Rudy Reyes, a local medical marijuana patient — he started using it to relieve his pain after being badly burned in the 2003 Cedar wildfire — and activist, described a meeting he had with DEA agents in Oakland in early February. Noting that just the fact that he was invited to speak to DEA agents about medical marijuana is a victory, Reyes said, “They were upset at Obama’s policy because they’re worried about the loss of money.”

The reason is yet another of the dirty little secrets of U.S. drug law: asset forfeiture, which allows federal, state and local law enforcement to seize the property of alleged drug dealers, put it in the treasuries of their own agencies, and refuse to give it back even if the person they seized it from is ultimately found not guilty.
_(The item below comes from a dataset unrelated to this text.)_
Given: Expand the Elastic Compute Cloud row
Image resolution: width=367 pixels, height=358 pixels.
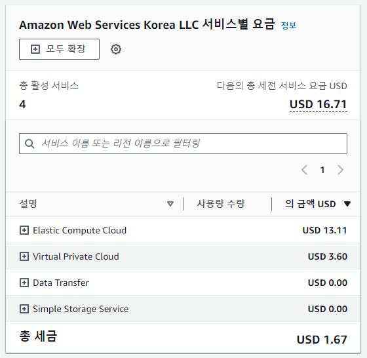Looking at the screenshot, I should 24,230.
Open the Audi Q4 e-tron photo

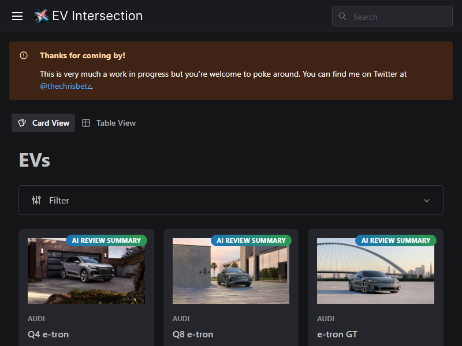click(86, 274)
According to Reyes, law enforcement agencies have seen the asset forfeiture laws as a giant piggy bank for them, and they’re worried about losing it. “We’re easy money for them,” he said. “They’re going to go after head shops and demand they pull oil burners.”

Reyes also spoke to the County Board of Supervisors during the public-comment portion of their February 10 meeting. Reyes said that the Obama administration’s statement that they won’t use federal anti-drug resources to target state medical-marijuana laws “destroys [the basis for] their lawsuit” seeking to invalidate Proposition 215. When Reyes addressed the Board of Supervisors, he recalled, “I asked them to review their policies and set up a task force” to implement the state law.”
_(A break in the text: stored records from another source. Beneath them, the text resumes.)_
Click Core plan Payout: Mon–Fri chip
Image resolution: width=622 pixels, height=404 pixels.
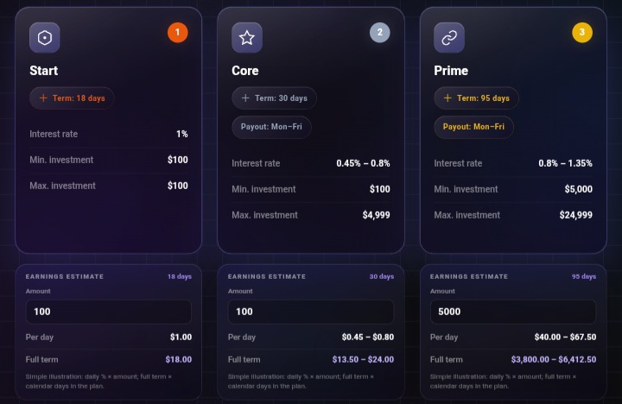click(271, 127)
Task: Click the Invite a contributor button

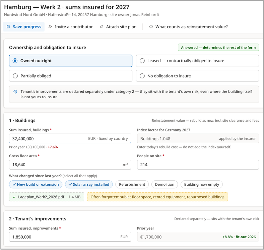Action: [x=70, y=26]
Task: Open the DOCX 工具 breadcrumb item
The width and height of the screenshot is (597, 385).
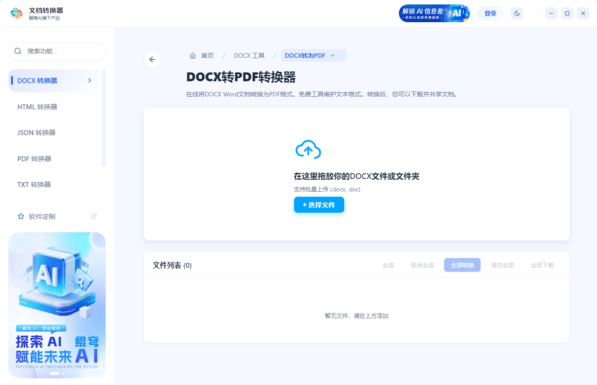Action: coord(249,55)
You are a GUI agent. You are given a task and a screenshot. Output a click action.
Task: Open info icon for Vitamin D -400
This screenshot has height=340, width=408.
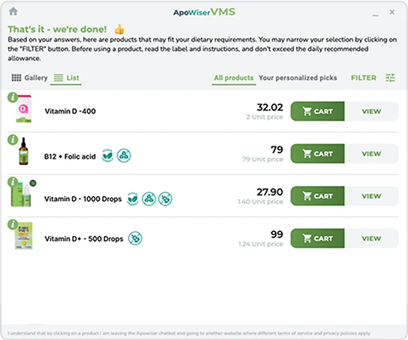coord(13,97)
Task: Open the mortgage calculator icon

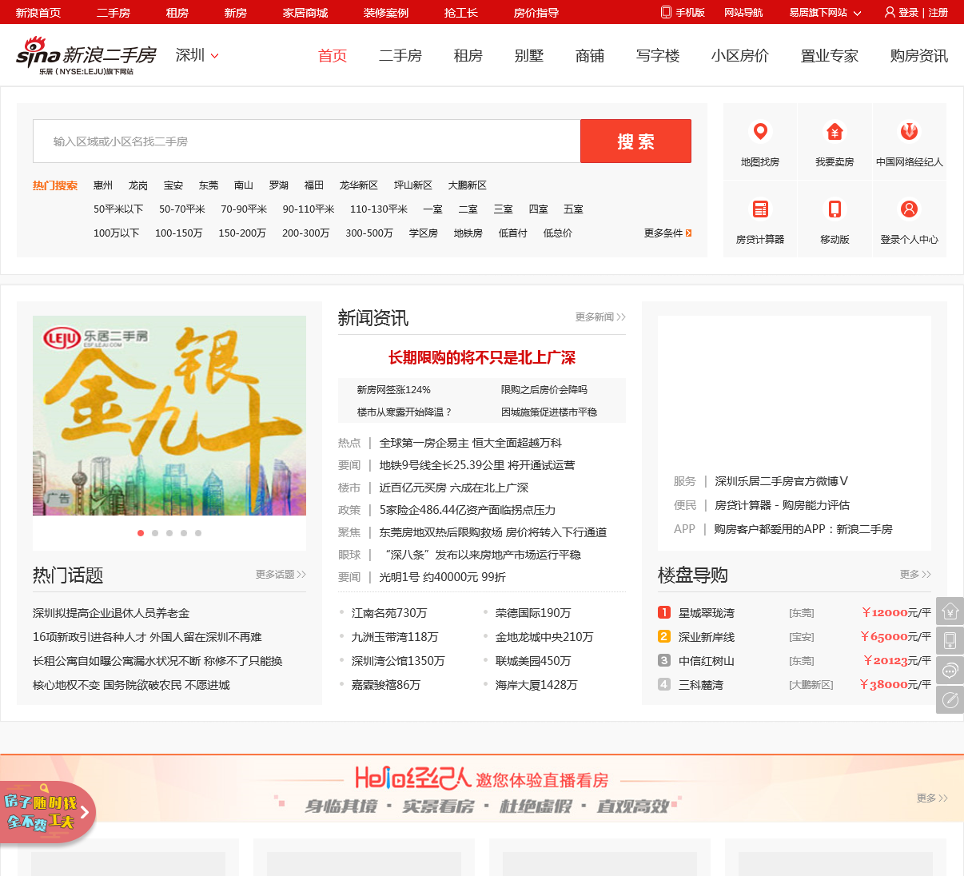Action: tap(760, 209)
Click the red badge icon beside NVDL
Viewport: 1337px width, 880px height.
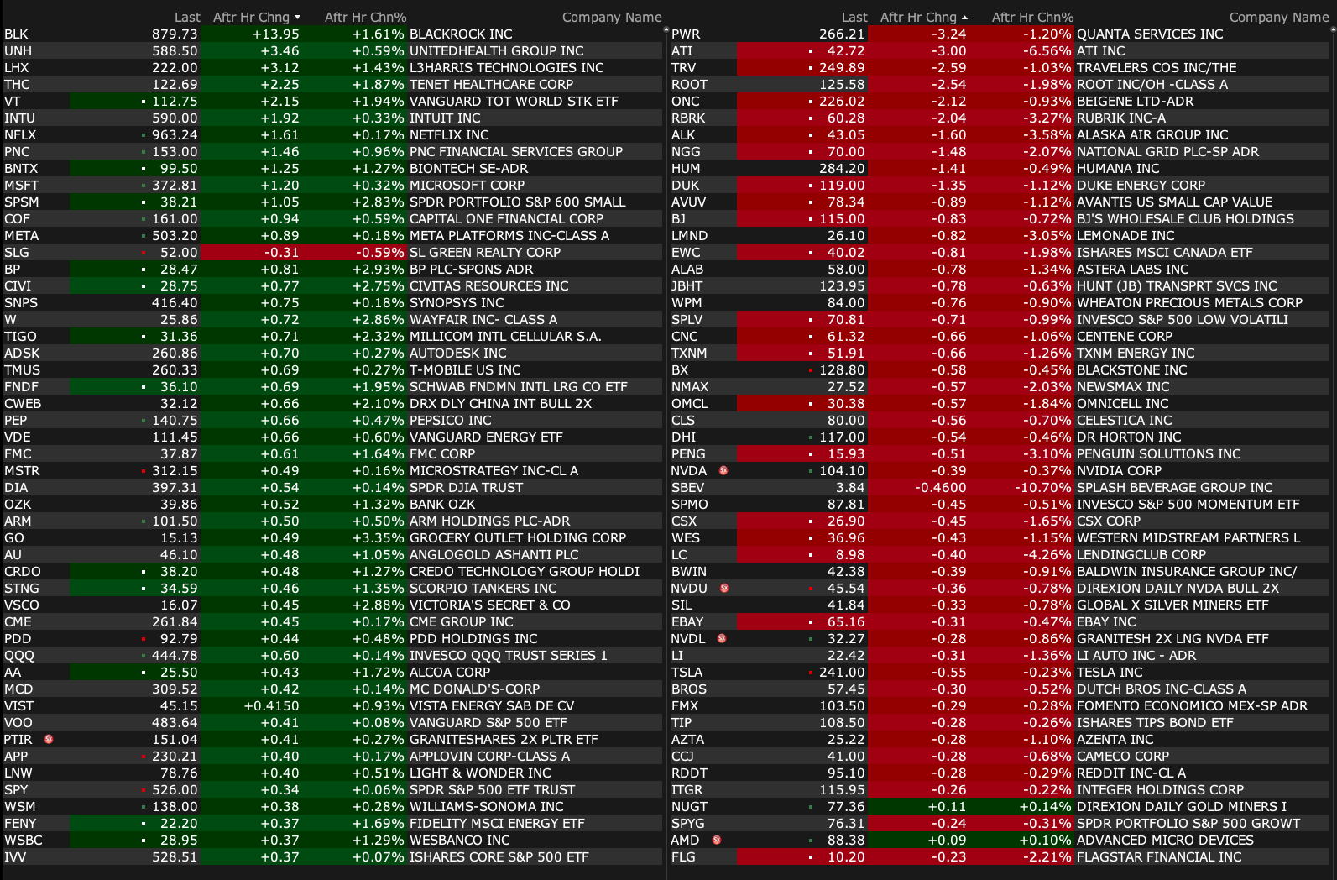click(721, 638)
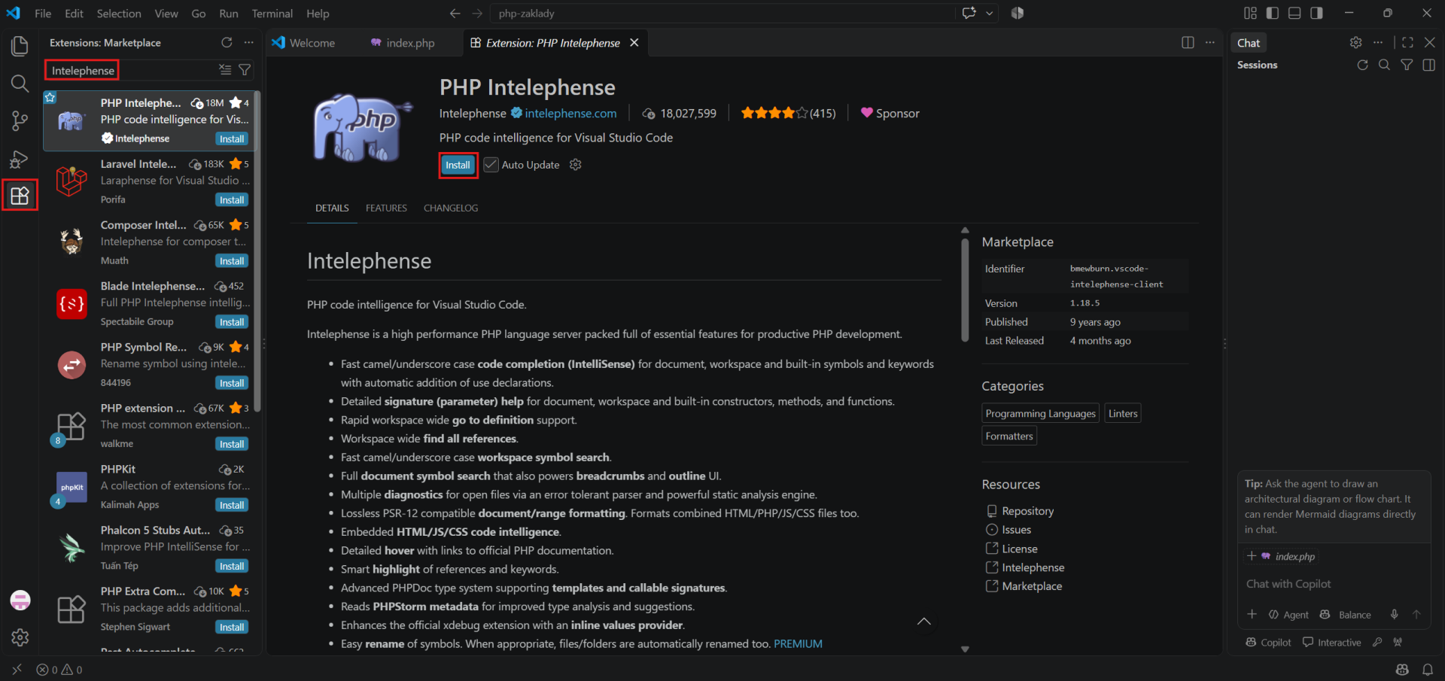Open the Explorer view in activity bar
Image resolution: width=1445 pixels, height=681 pixels.
tap(20, 46)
Then he made another stop — to San Diego Mayor Jerry Sanders’ office — to ask him for a meeting about the ID card issue. “Sanders said he won’t have a meeting with us because he’s more concerned about the city’s financial issues,” Reyes said. “We just got told by the Mayor that we’re not that important.” Fortunately, newly elected City Councilmember Marti Emerald, a former TV journalist for Channel 10, has approached him for information on the issue and he’s hoping she’ll take the leadership role former Councilmember Toni Atkins took on medical marijuana earlier in the decade. Reyes also said he has a meeting scheduled with County Sheriff Bill Kolender February 17.

The meeting ended with a discussion of what to do in case of further raids against medical marijuana patients. “The most important thing we should learn is to have a better communications system,” Markgraaf said. “Even the little I did helped. Number two, we should be prepared. You should know about bail, and not think about it for the first time when you get raided. Number three, people don’t know each other’s phone numbers any more because of cell phones [whose numbers often change when people lose a phone or switch to a different plan]. You have to have not only yourselves but your family members ready to call. We need to support these cases, both communally and civilly, and we need to use these cases to make change.”